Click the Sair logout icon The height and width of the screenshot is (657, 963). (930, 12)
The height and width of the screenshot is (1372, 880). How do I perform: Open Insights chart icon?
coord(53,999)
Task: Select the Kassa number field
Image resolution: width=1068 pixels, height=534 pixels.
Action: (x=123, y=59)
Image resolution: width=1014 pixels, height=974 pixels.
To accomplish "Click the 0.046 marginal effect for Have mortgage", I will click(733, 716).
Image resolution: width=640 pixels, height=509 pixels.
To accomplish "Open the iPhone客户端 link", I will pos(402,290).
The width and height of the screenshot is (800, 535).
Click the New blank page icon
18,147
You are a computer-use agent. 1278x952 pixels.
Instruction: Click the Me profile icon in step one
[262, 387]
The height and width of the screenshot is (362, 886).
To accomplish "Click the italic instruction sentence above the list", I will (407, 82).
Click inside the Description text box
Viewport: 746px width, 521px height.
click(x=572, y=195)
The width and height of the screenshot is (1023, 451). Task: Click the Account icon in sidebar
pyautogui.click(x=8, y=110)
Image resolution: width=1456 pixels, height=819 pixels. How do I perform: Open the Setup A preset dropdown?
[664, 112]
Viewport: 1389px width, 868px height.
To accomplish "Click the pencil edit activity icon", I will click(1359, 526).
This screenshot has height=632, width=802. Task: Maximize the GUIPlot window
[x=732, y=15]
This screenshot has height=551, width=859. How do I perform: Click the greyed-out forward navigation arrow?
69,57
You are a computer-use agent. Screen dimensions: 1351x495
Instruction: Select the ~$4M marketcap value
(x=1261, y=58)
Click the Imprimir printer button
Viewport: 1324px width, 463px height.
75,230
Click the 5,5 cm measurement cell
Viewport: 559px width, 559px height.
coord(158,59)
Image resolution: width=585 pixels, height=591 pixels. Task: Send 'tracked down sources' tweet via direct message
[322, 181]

Exercise directions: Copy each entry exactly.

Task solution:
Click the Sair logout icon The height and width of the screenshot is (657, 963). (930, 12)
The height and width of the screenshot is (1372, 880). How do I perform: Open Insights chart icon?
coord(53,999)
Task: Select the Kassa number field
Image resolution: width=1068 pixels, height=534 pixels.
Action: (x=123, y=59)
Image resolution: width=1014 pixels, height=974 pixels.
To accomplish "Click the 0.046 marginal effect for Have mortgage", I will click(733, 716).
Image resolution: width=640 pixels, height=509 pixels.
To accomplish "Open the iPhone客户端 link", I will pos(402,290).
The width and height of the screenshot is (800, 535).
Click the New blank page icon
18,147
You are a computer-use agent. 1278x952 pixels.
Instruction: Click the Me profile icon in step one
[262, 387]
The height and width of the screenshot is (362, 886).
To accomplish "Click the italic instruction sentence above the list", I will (407, 82).
Click inside the Description text box
Viewport: 746px width, 521px height.
click(x=572, y=195)
The width and height of the screenshot is (1023, 451). Task: Click the Account icon in sidebar
pyautogui.click(x=8, y=110)
Image resolution: width=1456 pixels, height=819 pixels. How do I perform: Open the Setup A preset dropdown?
[664, 112]
Viewport: 1389px width, 868px height.
To accomplish "Click the pencil edit activity icon", I will click(1359, 526).
This screenshot has height=632, width=802. Task: Maximize the GUIPlot window
[x=732, y=15]
This screenshot has height=551, width=859. How do I perform: Click the greyed-out forward navigation arrow?
69,57
You are a computer-use agent. Screen dimensions: 1351x495
Instruction: Select the ~$4M marketcap value
(x=1261, y=58)
Click the Imprimir printer button
Viewport: 1324px width, 463px height.
75,230
Click the 5,5 cm measurement cell
Viewport: 559px width, 559px height.
coord(158,59)
Image resolution: width=585 pixels, height=591 pixels. Task: Send 'tracked down sources' tweet via direct message
[322, 181]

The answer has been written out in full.